Stored records
§

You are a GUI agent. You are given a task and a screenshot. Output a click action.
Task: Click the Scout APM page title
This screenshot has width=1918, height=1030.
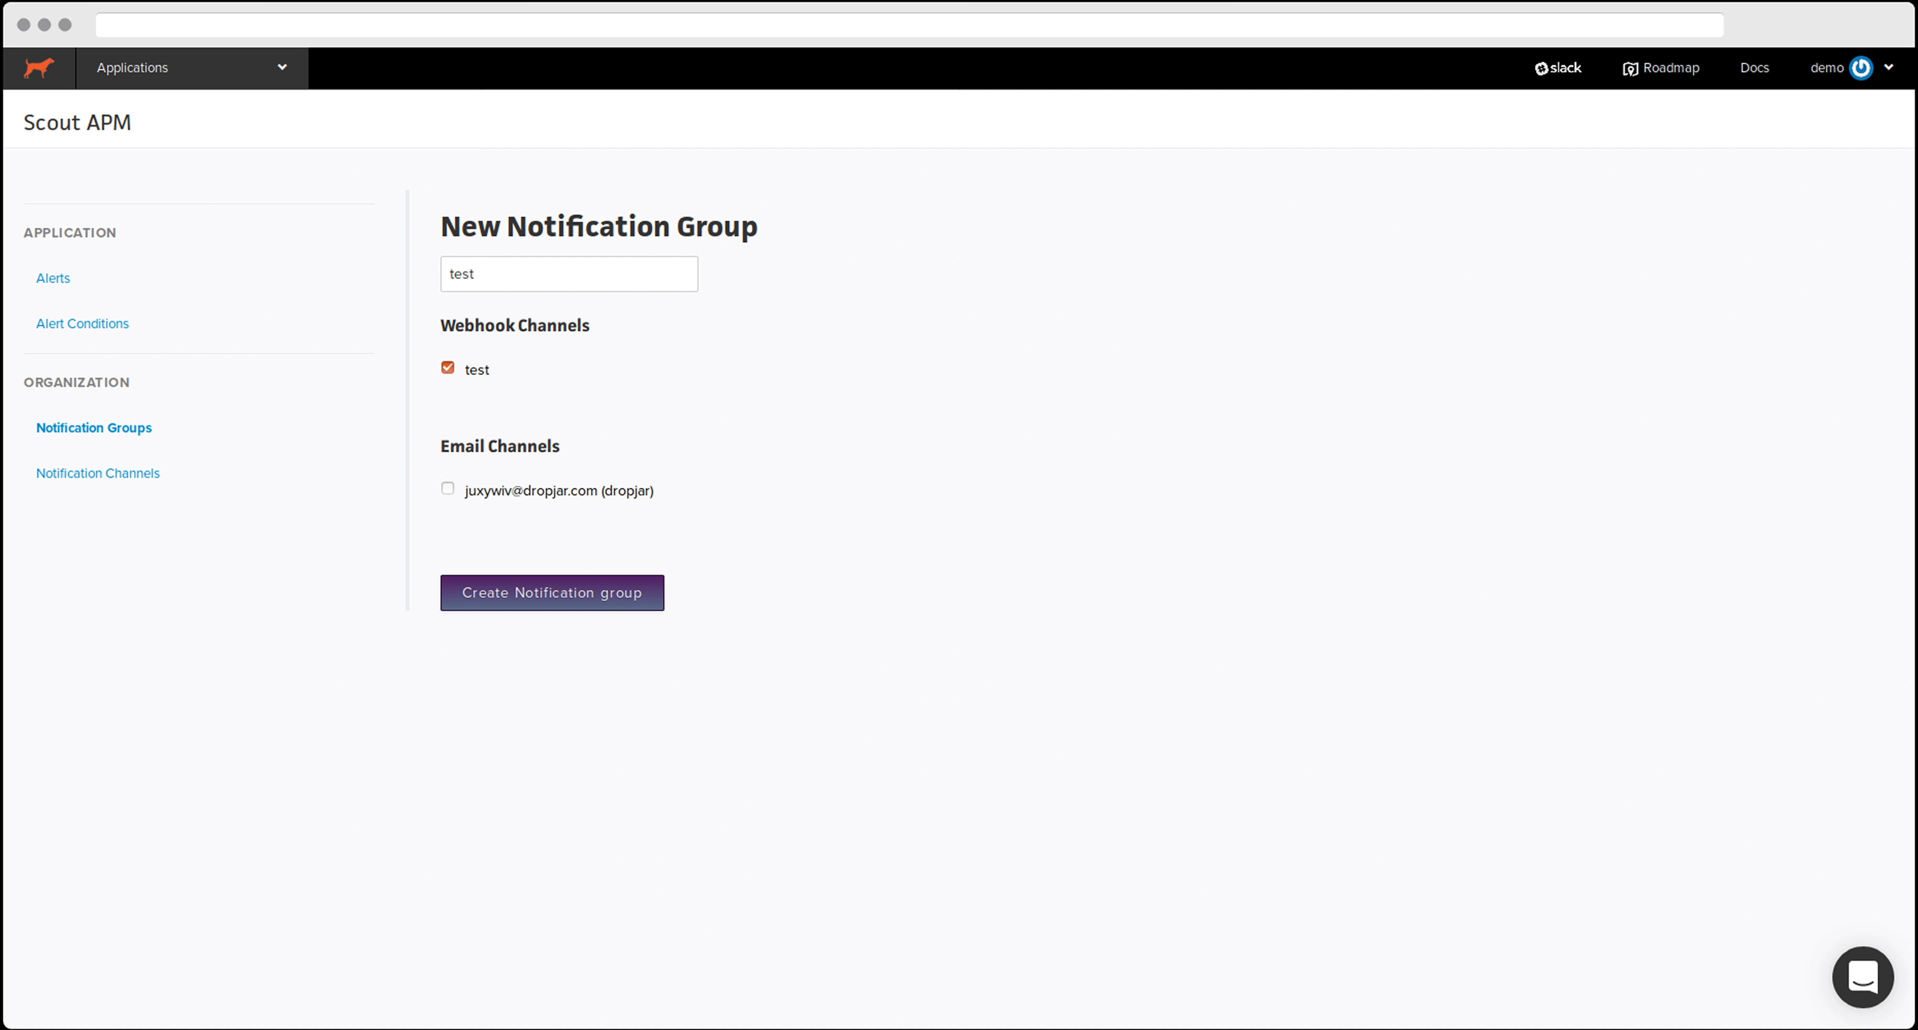coord(77,123)
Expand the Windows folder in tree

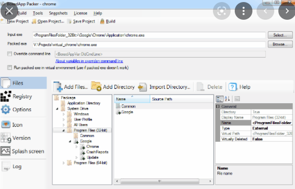(x=63, y=114)
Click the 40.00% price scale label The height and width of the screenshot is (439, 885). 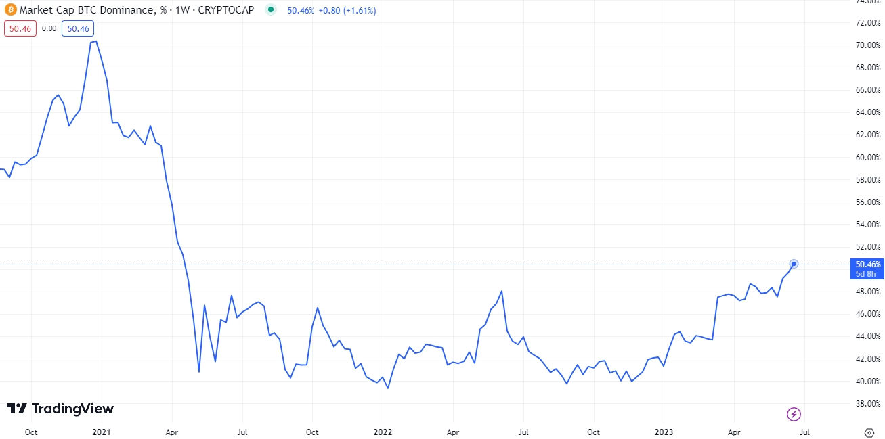click(x=868, y=382)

§

Copy out the entries from the very beginning up to and including the line that contains "(x=63, y=114)". Leave the pictures out of your copy.

You are a GUI agent. You are given a task and a screenshot. Output a click action.
Task: Click the Scout APM page title
This screenshot has width=1918, height=1030.
coord(77,123)
Expand the Windows folder in tree

(x=63, y=114)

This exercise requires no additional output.